Required task
Rewrite the lines below, substituting "Instruction" for every "Task" and keeping everything else the same. Leave the pictures out of your answer.

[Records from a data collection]
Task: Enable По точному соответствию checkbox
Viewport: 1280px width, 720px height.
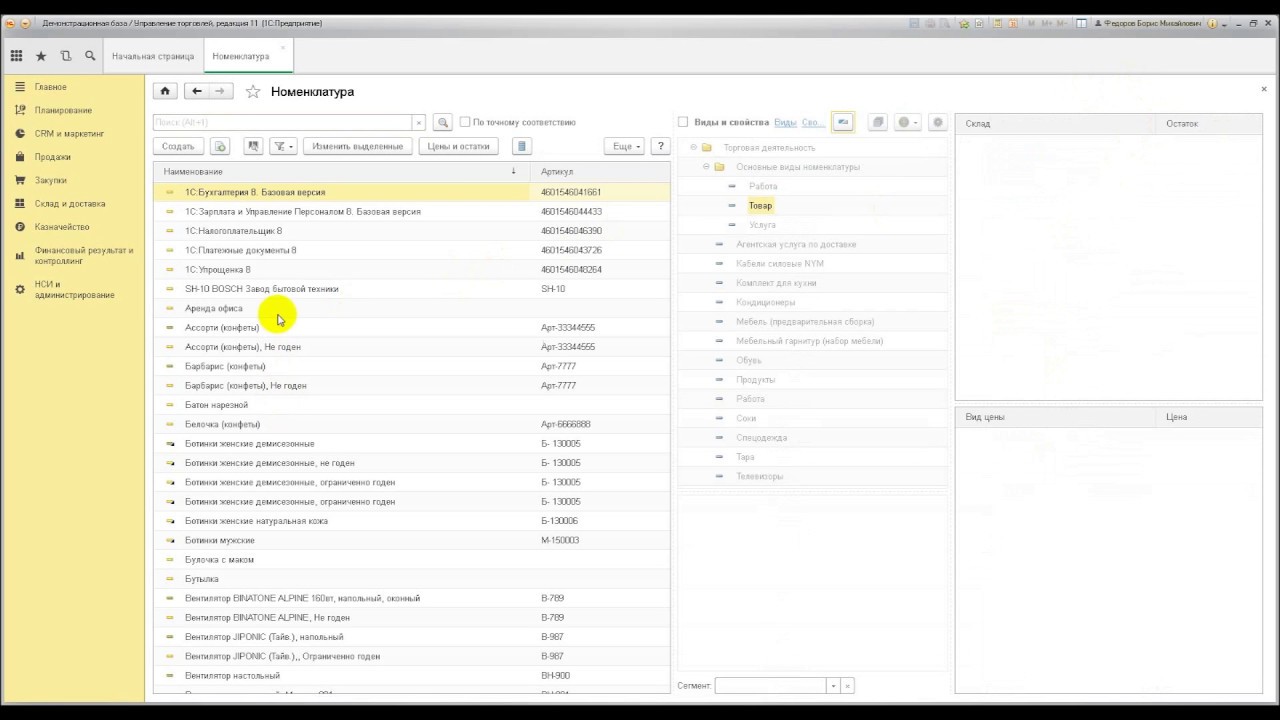Action: point(465,122)
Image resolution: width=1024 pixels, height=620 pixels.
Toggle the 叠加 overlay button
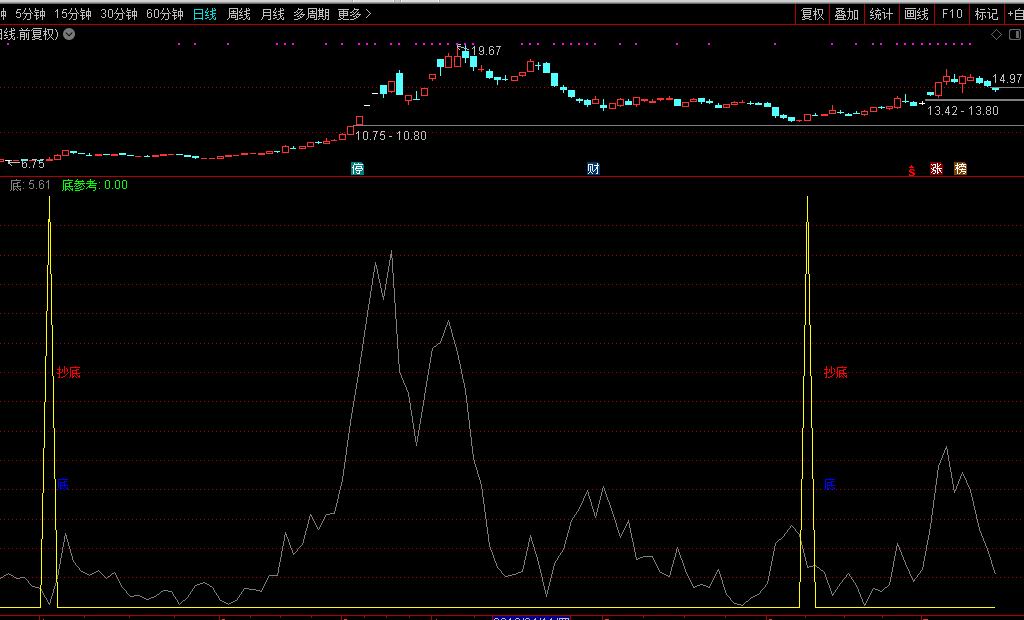point(847,14)
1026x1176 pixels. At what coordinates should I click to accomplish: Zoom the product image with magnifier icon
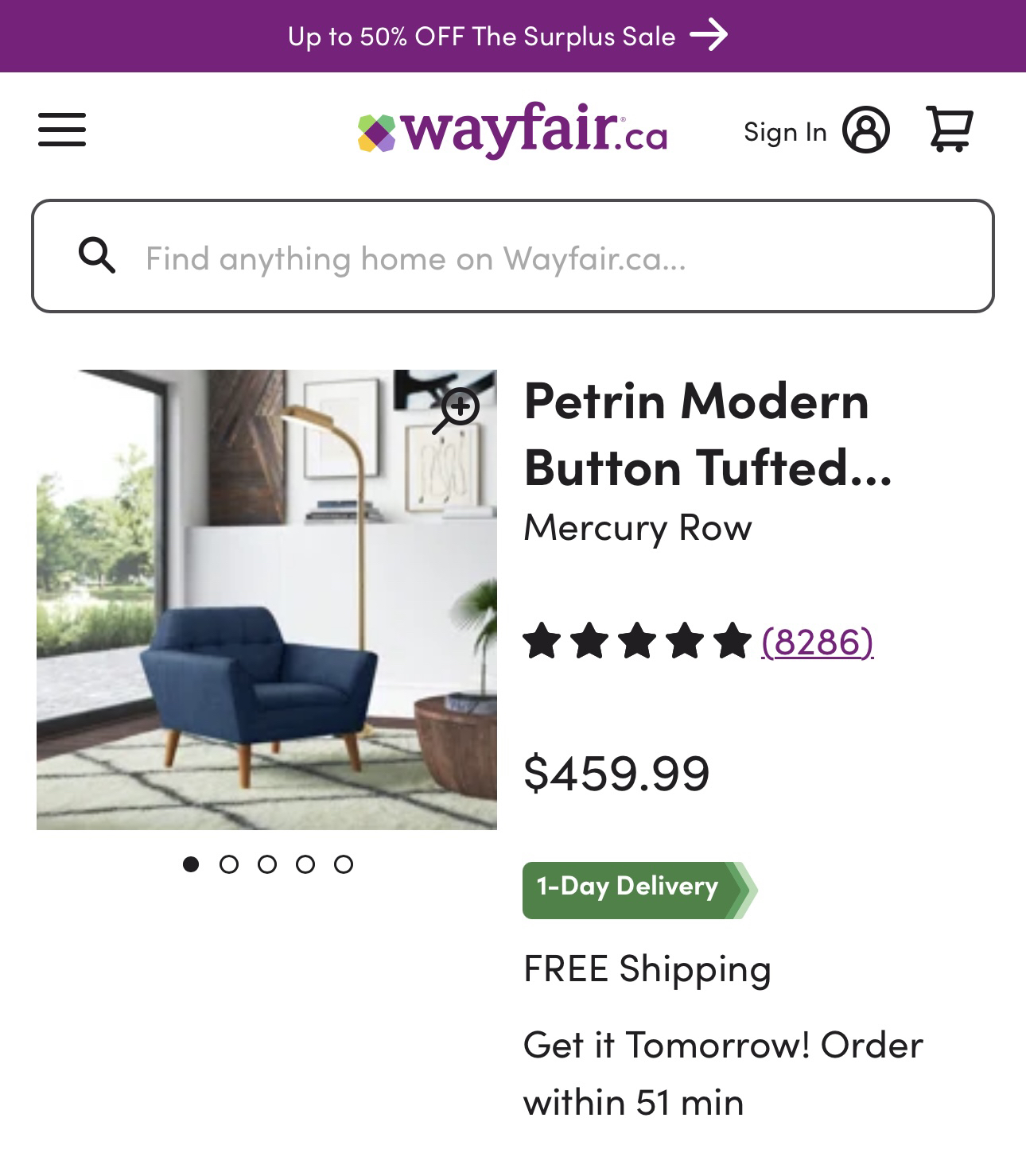tap(456, 411)
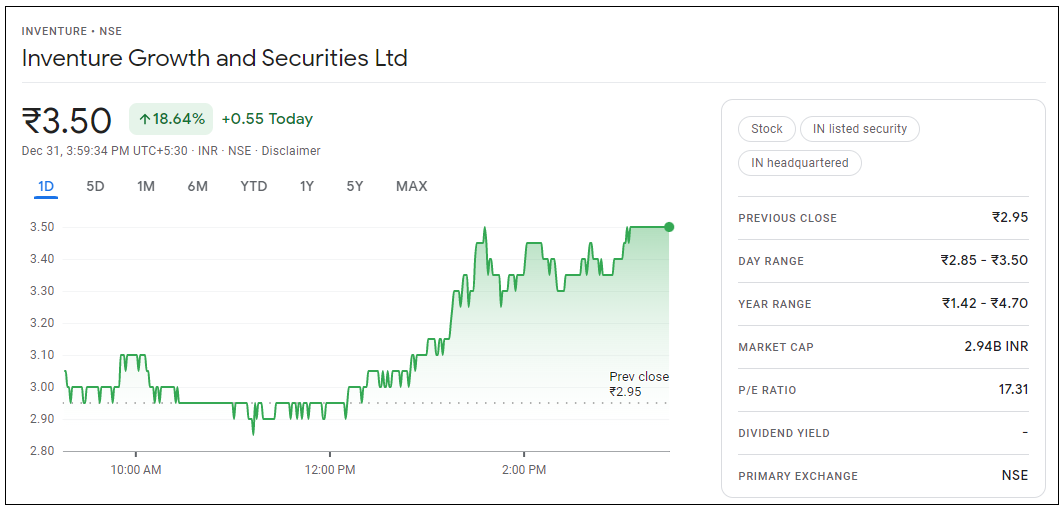Click the Prev close ₹2.95 chart label
The width and height of the screenshot is (1064, 508).
point(638,384)
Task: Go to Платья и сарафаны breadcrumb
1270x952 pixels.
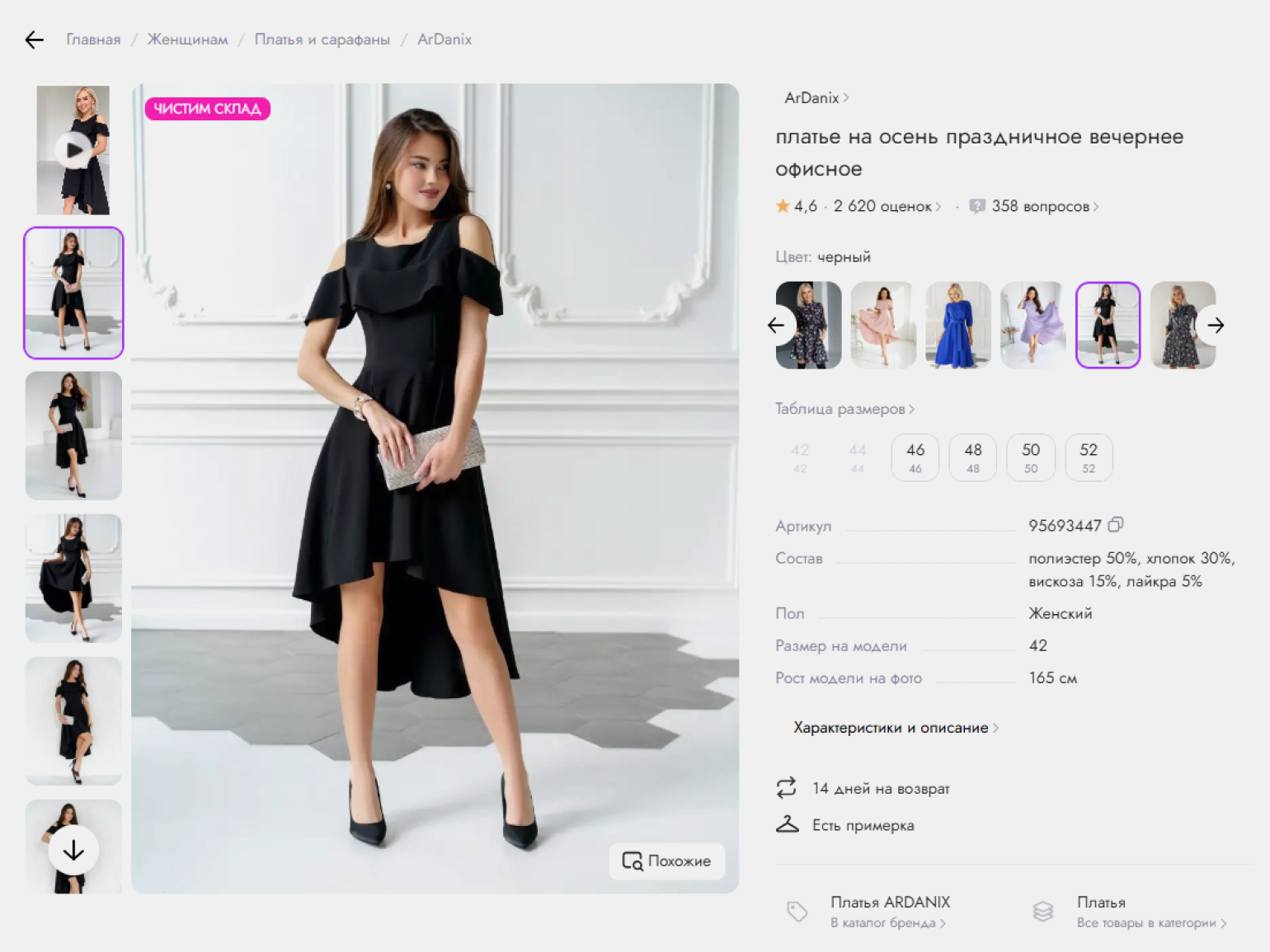Action: tap(322, 40)
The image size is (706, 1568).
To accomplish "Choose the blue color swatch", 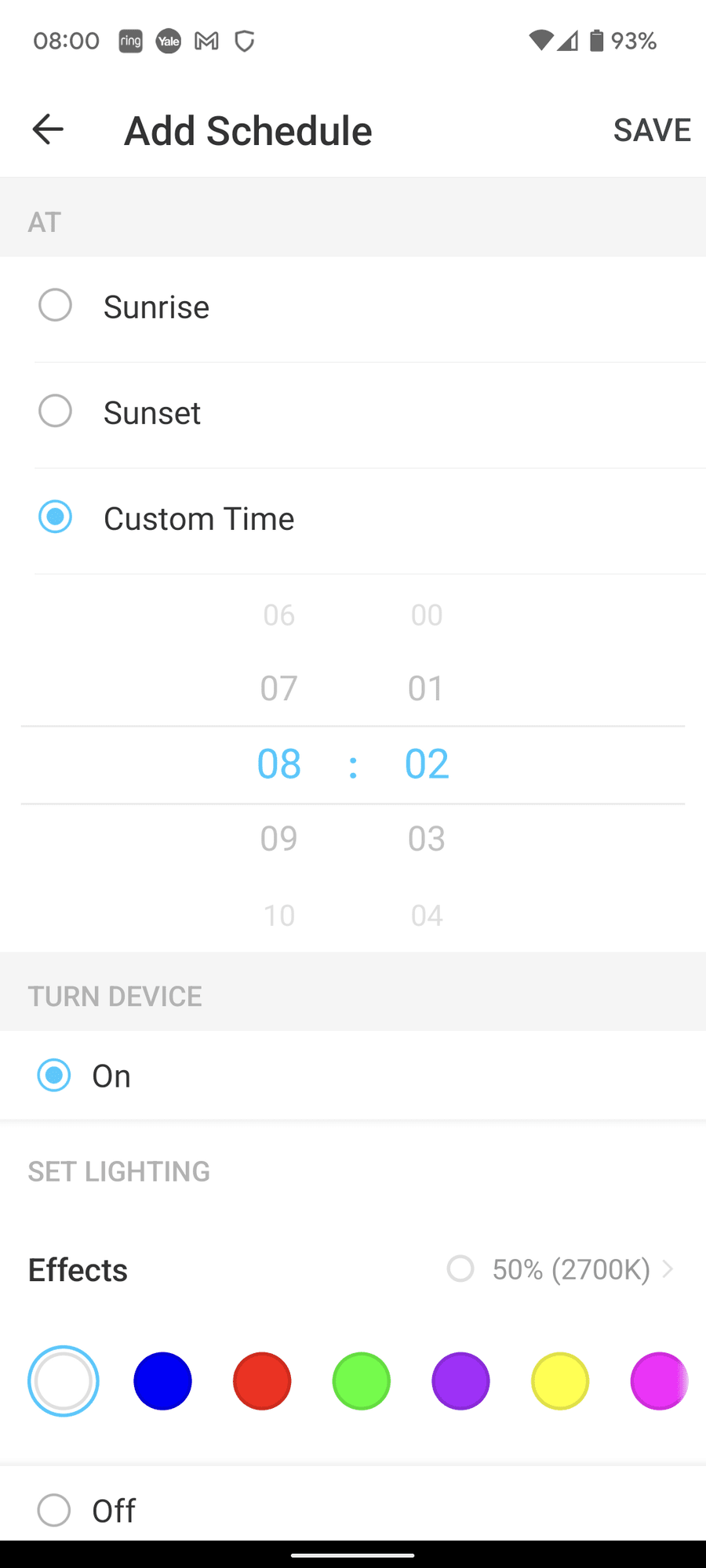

Written response
Instruction: Enable По точному соответствию checkbox
Viewport: 1280px width, 720px height.
Action: point(465,122)
Image resolution: width=1024 pixels, height=620 pixels.
Toggle the 叠加 overlay button
point(847,14)
1026x1176 pixels. At what coordinates should I click to accomplish: Zoom the product image with magnifier icon
tap(456, 411)
Click the Prev close ₹2.95 chart label
The width and height of the screenshot is (1064, 508).
point(638,384)
Instruction: Go to Платья и сарафаны breadcrumb
1270x952 pixels.
Action: tap(322, 40)
The image size is (706, 1568).
To accomplish "Choose the blue color swatch", 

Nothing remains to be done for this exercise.